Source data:
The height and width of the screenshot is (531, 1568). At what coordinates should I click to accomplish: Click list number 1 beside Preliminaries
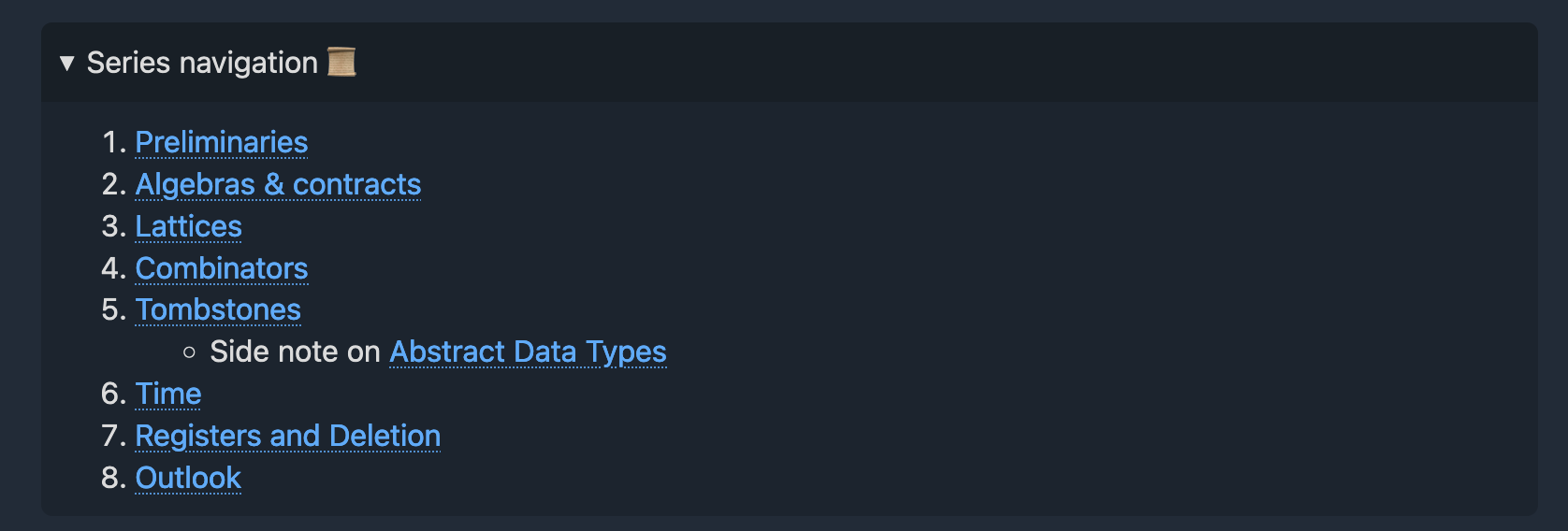pyautogui.click(x=112, y=142)

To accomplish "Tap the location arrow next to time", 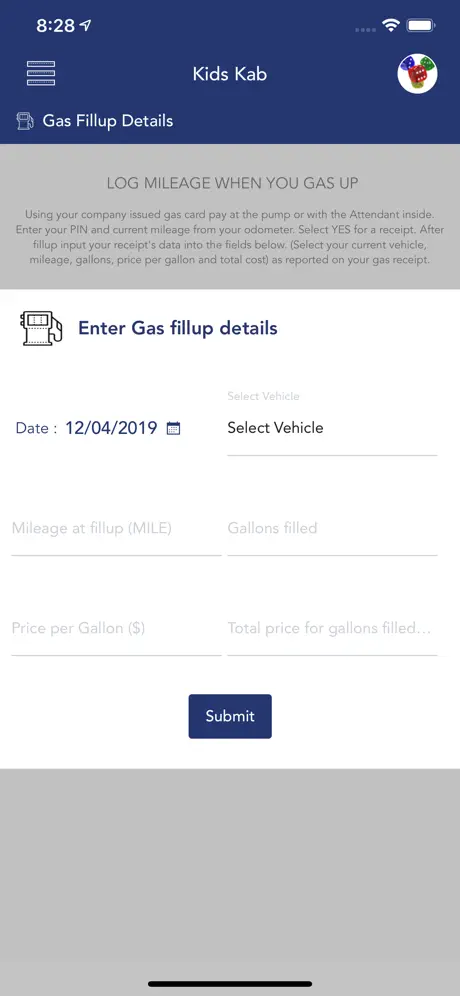I will pos(85,25).
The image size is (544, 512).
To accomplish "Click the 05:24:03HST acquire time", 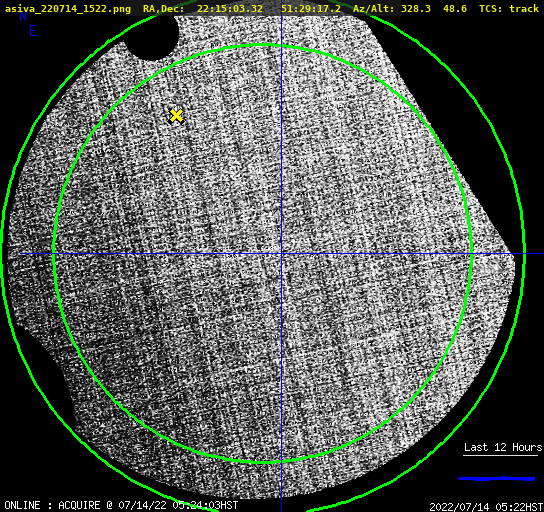I will click(205, 505).
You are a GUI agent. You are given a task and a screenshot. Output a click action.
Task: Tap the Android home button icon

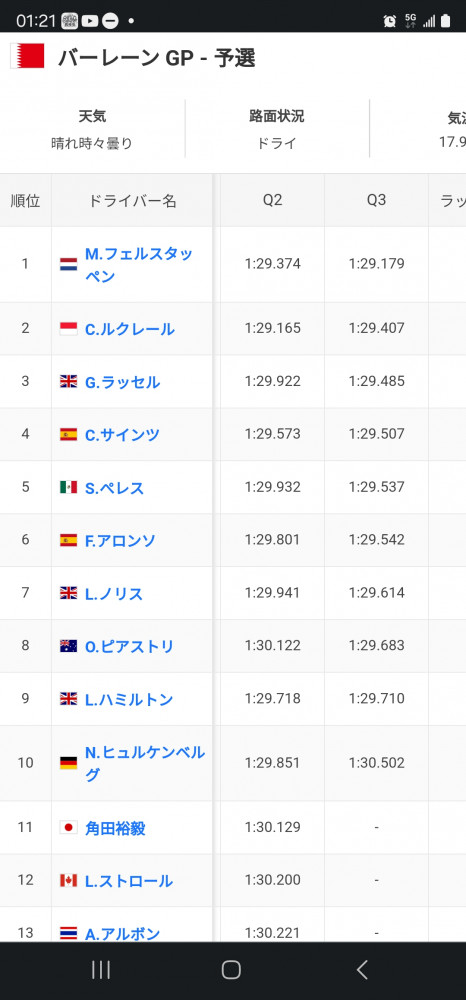(x=231, y=970)
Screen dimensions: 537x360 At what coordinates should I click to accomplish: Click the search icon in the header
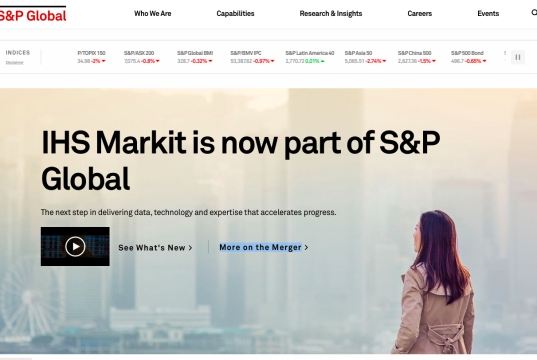[x=534, y=13]

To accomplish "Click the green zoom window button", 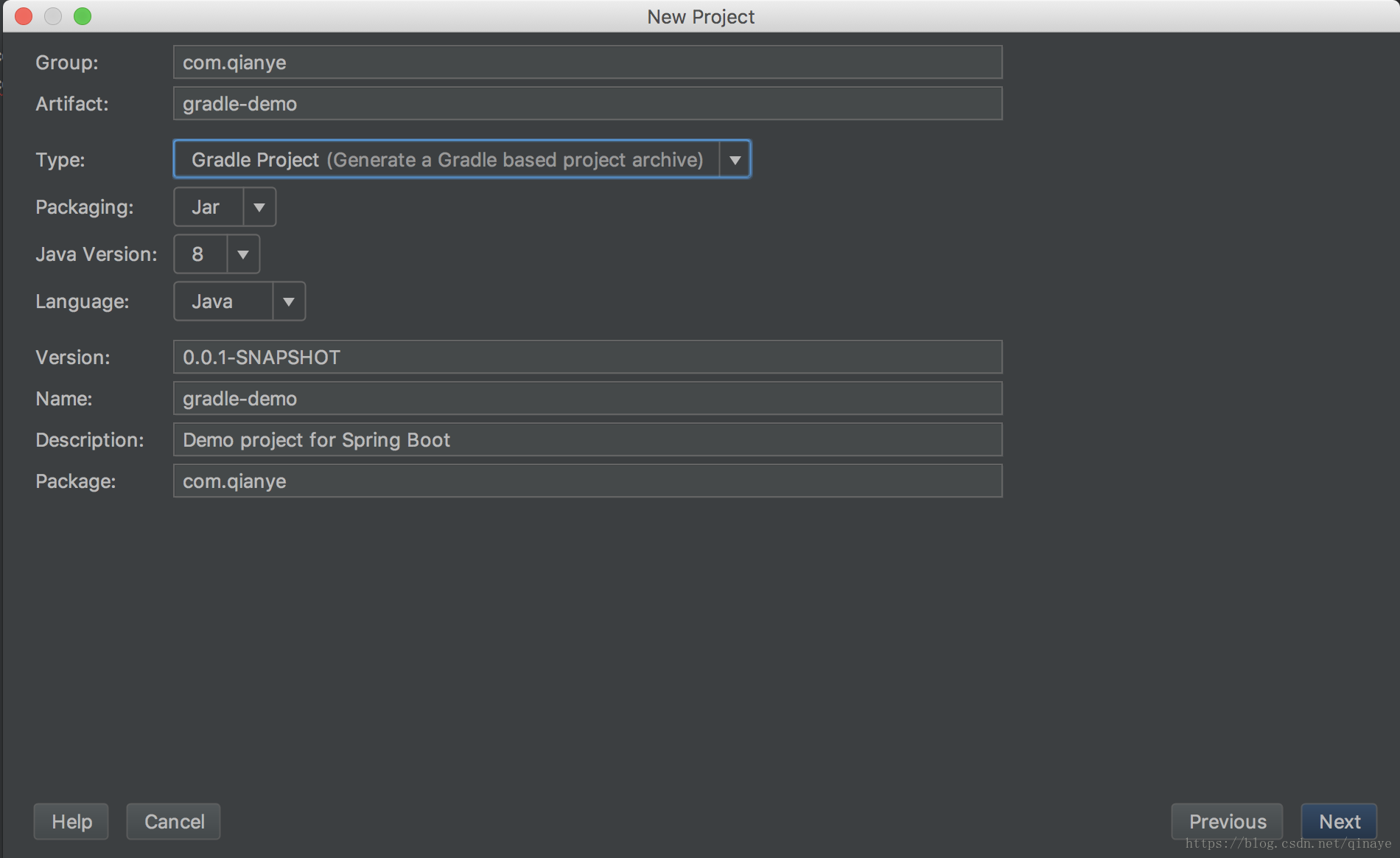I will click(x=83, y=16).
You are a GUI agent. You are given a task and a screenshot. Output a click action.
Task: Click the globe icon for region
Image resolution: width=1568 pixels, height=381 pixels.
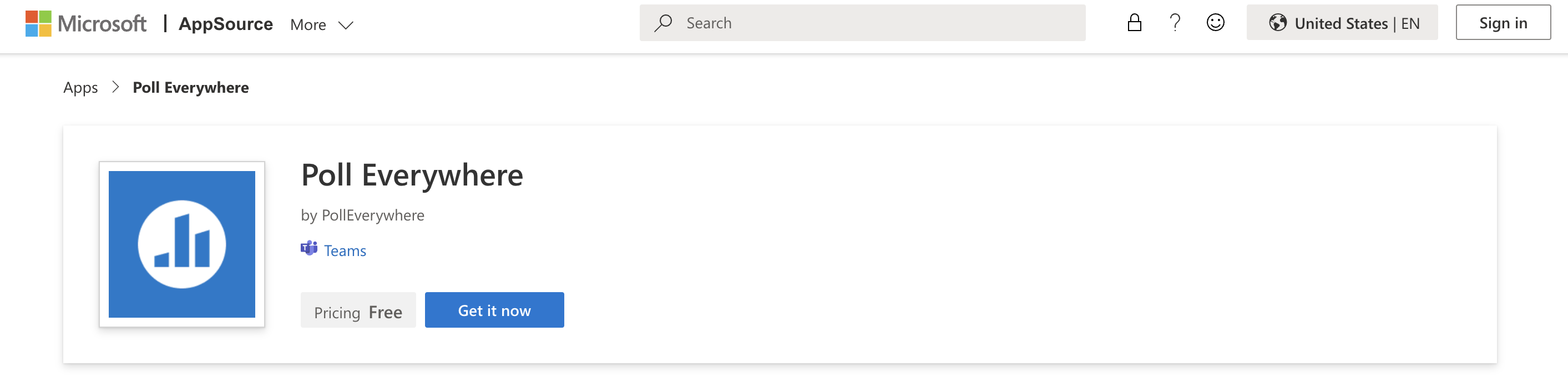(x=1278, y=23)
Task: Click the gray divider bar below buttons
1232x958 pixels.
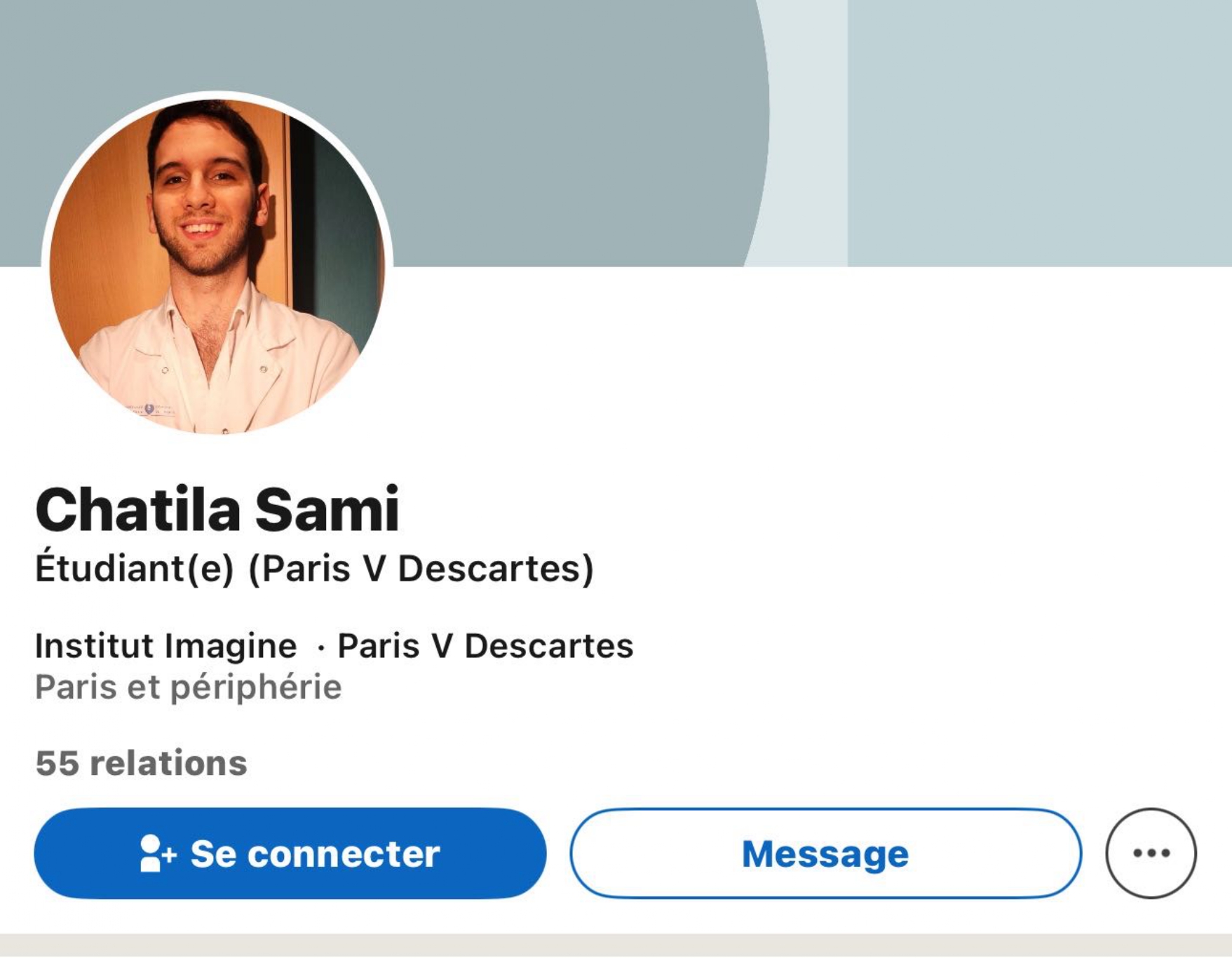Action: point(616,945)
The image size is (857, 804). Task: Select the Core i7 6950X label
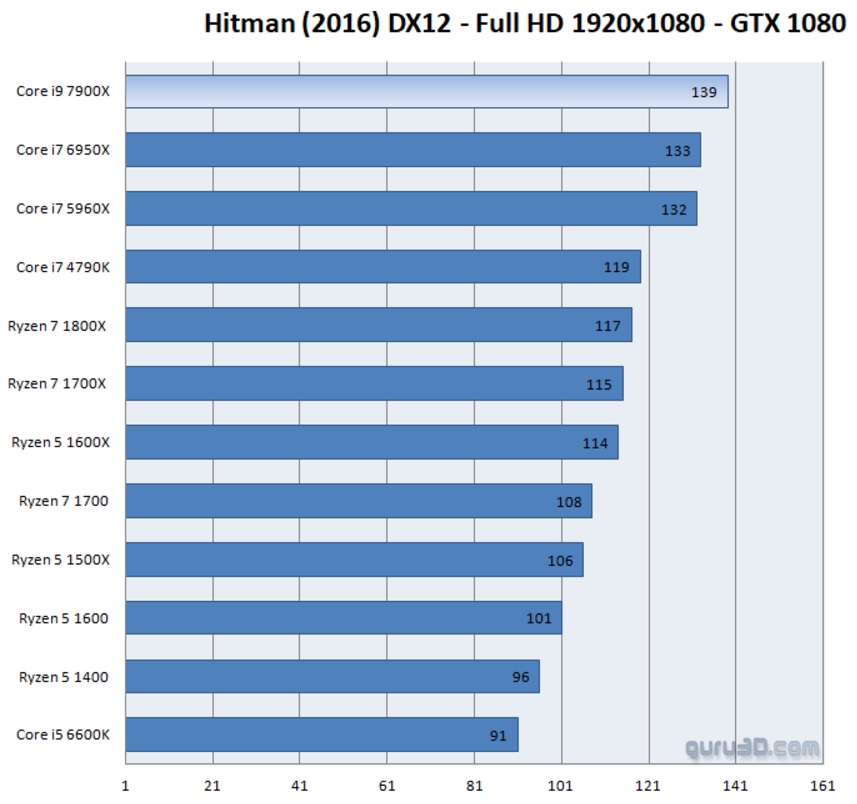[63, 150]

* Work task *
Copy the lines starting at the line that contains "The image size is (857, 804)." and running to the final line of the entries, inclusive; omit all pictures.

* Response to the task *
The image size is (857, 804). Task: Select the Core i7 6950X label
[63, 150]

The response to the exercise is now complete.